Code earns GOLD status when:

┌────────────────────────────────────────┐
│         ✪ GOLD CODE ✨                │
│  ════════════════════════════════════  │
│  ✓ Pre-test plan defined               │
│  ✓ Inline testing at write time        │
│  ✓ Layer 1: 100% industry coverage     │
│  ✓ Layer 2: WJTTC expert edge cases    │
│  ✓ Bi-sync with project.faf            │
│  ✓ All tests passing                   │
│  ════════════════════════════════════  │
│  This code has earned its name.        │
└────────────────────────────────────────┘

Position in Development Pipeline

WJTTC comes AFTER project.faf, BEFORE coding:

1. project.faf      → Define WHAT we're building (context)
2. WJTTC-TESTS.md   → Define SUCCESS CRITERIA (tests first)
3. Code             → Build to pass the tests
4. Test             → Pass/Fail
5. Repeat           → Until Championship grade

Test-Driven Code (TDC)

The WJTTC Cycle:

Think → Cross-check → Confirm → Code → Test → [Repeat]
  │         │           │        │       │
  │         │           │        │       └── Pass/Fail verdict
  │         │           │        └── Write implementation
  │         │           └── Green light to proceed
  │         └── STOP if missing info - get it first
  └── Understand what we're building

Cross-check Gate: STOP if missing information. Get it before proceeding.

  • Missing requirements? Ask.
  • Unclear acceptance criteria? Clarify.
  • Unknown edge cases? Define them.

Red → Green → Refactor:

  1. Write failing test (RED)
  2. Write code to pass (GREEN)
  3. Clean up (REFACTOR)

Never code without knowing what "done" looks like.

Two-Layer Testing Architecture

Layer 1: Industry Standard (100% Coverage)

Use the framework's native testing - Jest, pytest, Vitest, etc.

  • Unit tests
  • Integration tests
  • Standard assertions
  • Coverage requirements

This is the baseline. Non-negotiable.

Layer 2: WJTTC Expert (Stress + Edge Cases)

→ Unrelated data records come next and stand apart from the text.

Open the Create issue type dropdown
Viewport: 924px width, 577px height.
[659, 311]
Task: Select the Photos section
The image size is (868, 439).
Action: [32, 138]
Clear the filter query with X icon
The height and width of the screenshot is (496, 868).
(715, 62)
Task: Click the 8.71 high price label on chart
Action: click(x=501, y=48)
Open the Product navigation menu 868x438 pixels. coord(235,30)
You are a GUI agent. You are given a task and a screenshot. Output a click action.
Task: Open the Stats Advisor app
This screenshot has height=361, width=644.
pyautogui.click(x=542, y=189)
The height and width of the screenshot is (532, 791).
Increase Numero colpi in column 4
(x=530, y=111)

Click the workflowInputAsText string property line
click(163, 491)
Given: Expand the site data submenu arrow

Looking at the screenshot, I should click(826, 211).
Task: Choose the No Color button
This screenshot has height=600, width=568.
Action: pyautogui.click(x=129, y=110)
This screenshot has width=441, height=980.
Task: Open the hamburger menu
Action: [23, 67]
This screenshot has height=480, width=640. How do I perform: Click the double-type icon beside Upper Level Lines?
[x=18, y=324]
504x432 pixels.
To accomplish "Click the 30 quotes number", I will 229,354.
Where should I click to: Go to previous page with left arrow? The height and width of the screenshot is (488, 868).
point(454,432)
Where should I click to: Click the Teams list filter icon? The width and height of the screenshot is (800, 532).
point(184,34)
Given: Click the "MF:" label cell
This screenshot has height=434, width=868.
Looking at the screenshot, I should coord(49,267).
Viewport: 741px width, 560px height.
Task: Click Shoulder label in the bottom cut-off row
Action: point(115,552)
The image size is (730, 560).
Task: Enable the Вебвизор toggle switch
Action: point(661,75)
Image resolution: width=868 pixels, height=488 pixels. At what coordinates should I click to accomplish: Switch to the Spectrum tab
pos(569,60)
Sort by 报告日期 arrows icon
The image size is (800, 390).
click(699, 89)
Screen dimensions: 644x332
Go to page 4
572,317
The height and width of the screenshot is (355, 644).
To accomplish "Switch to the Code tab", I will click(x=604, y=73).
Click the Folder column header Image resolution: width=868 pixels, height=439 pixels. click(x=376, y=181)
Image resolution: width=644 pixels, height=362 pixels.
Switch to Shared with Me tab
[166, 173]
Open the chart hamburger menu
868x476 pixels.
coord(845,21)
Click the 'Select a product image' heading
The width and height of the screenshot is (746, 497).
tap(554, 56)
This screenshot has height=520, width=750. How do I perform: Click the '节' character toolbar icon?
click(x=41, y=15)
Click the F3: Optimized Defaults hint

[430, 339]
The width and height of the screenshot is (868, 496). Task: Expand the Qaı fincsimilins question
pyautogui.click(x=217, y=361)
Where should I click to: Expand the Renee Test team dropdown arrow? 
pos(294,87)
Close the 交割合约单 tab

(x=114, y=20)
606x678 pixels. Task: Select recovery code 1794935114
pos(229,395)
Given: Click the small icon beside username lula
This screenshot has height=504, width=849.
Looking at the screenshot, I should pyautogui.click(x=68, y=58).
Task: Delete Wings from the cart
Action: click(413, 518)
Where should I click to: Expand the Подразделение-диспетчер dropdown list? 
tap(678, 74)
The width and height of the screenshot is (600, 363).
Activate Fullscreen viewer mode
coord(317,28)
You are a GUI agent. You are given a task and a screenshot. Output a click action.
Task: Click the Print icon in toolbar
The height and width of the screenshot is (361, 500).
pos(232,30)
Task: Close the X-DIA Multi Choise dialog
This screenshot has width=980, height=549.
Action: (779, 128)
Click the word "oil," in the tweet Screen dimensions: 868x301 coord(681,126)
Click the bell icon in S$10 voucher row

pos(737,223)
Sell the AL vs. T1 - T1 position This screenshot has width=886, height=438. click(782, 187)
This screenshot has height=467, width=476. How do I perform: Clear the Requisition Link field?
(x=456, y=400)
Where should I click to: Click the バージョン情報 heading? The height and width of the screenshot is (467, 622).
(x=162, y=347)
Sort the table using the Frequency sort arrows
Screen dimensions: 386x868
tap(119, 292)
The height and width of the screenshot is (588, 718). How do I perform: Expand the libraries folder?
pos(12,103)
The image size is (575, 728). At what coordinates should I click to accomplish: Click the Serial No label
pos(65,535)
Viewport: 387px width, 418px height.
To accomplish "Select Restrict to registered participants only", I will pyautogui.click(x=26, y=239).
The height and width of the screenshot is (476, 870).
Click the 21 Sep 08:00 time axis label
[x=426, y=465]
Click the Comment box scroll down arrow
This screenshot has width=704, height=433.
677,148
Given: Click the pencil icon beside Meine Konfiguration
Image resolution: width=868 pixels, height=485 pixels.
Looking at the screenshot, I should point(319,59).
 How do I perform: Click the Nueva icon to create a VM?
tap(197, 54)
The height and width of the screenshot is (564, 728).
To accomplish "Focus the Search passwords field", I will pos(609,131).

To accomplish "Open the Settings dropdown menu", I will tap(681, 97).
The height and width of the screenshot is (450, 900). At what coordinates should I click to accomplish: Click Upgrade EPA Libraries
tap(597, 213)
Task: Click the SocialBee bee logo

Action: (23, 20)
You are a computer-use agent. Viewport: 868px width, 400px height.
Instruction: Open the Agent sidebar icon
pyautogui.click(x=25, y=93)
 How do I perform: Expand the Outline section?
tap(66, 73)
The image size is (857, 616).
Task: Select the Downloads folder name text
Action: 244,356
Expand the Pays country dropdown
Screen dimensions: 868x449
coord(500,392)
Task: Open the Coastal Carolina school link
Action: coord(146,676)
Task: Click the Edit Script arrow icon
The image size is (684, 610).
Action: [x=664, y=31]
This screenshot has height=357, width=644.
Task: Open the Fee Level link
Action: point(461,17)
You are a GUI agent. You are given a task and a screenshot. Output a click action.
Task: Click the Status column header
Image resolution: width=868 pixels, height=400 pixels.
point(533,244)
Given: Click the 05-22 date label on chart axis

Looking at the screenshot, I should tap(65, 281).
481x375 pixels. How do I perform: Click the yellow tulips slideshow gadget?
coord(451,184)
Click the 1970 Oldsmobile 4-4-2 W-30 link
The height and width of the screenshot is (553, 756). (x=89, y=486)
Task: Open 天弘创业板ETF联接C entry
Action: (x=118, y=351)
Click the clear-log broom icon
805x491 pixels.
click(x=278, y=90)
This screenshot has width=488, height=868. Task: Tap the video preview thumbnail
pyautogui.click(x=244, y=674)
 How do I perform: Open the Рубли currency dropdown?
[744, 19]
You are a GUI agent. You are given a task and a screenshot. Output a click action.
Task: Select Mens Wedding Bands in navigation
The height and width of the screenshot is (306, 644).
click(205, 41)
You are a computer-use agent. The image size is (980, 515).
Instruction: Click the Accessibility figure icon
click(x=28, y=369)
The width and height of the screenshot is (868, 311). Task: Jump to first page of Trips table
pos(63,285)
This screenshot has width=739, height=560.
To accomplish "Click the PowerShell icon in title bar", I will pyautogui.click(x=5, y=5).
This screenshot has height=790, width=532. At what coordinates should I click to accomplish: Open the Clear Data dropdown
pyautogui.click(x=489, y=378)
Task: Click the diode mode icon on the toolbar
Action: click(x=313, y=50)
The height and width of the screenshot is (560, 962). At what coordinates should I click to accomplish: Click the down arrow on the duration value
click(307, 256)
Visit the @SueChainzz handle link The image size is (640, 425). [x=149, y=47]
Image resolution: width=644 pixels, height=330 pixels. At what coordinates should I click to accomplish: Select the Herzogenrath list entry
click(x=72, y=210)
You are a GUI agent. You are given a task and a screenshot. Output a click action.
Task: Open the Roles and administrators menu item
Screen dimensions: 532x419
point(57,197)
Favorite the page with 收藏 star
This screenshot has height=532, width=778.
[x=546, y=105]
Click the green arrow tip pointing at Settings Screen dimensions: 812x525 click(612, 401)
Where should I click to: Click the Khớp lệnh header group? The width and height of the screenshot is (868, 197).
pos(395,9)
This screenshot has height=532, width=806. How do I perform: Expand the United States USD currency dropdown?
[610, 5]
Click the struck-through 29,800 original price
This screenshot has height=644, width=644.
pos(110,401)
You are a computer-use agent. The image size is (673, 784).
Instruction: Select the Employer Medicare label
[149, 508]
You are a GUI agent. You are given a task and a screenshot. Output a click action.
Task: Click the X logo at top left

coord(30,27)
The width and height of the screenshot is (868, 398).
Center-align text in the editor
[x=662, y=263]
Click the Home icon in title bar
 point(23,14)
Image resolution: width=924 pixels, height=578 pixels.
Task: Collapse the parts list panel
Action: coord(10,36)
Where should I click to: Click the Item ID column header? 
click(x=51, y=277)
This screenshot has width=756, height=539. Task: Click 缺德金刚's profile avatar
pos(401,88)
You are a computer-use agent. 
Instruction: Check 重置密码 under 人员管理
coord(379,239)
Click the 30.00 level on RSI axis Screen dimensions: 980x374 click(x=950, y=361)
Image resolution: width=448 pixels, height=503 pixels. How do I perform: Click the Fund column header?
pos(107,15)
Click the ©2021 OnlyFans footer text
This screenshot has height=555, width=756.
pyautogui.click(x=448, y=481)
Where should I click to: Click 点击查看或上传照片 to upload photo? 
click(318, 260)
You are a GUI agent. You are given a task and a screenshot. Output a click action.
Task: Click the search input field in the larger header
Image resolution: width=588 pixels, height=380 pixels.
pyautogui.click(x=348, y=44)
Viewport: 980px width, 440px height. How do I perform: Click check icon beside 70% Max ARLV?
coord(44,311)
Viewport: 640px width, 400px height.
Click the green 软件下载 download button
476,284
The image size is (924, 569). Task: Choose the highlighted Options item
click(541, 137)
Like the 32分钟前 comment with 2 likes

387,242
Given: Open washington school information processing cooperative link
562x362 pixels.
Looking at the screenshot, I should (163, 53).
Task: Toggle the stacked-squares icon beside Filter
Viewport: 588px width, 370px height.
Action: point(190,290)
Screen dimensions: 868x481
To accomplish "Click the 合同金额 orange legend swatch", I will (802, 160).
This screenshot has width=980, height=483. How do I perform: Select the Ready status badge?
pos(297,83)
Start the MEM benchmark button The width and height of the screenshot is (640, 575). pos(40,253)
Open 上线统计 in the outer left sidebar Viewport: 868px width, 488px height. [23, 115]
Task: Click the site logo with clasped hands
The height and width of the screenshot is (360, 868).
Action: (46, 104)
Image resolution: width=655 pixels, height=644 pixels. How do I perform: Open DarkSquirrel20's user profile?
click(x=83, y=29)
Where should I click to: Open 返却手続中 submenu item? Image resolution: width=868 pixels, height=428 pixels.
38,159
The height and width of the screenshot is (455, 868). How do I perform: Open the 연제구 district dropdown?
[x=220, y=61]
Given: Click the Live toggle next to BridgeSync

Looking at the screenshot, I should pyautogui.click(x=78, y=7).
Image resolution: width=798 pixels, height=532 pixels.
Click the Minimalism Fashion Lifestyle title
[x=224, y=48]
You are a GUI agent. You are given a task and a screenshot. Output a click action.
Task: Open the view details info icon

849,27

The championship layer that catches what industry tests miss:

Category What We Test
Syntax Special chars, escapes, quotes, brackets
Emoji 🏎️ in strings, filenames, variables
Typecases camelCase, snake_case, SCREAMING_CASE, mixed
Variables Empty, null, undefined, MAX_INT, negative
Unicode RTL text, combining chars, zero-width
Injection SQL, XSS, command injection attempts
Boundaries 0, 1, -1, MAX, MAX+1, empty array

Test Targets:

  • MCP servers and tools
  • CLI commands and flags
  • API endpoints and payloads
  • Engine internals
  • Infrastructure configs

We Test the Testing

Meta-testing checklist:

  • Do the tests actually run?
  • Do they fail when code is broken?
  • Do they pass when code is correct?
  • Are edge cases covered?
  • Can tests be run in isolation?
  • Do tests clean up after themselves?

Signal Integrity Audit (The Red-Means-Real Doctrine)

Before you measure coverage, measure signal trust.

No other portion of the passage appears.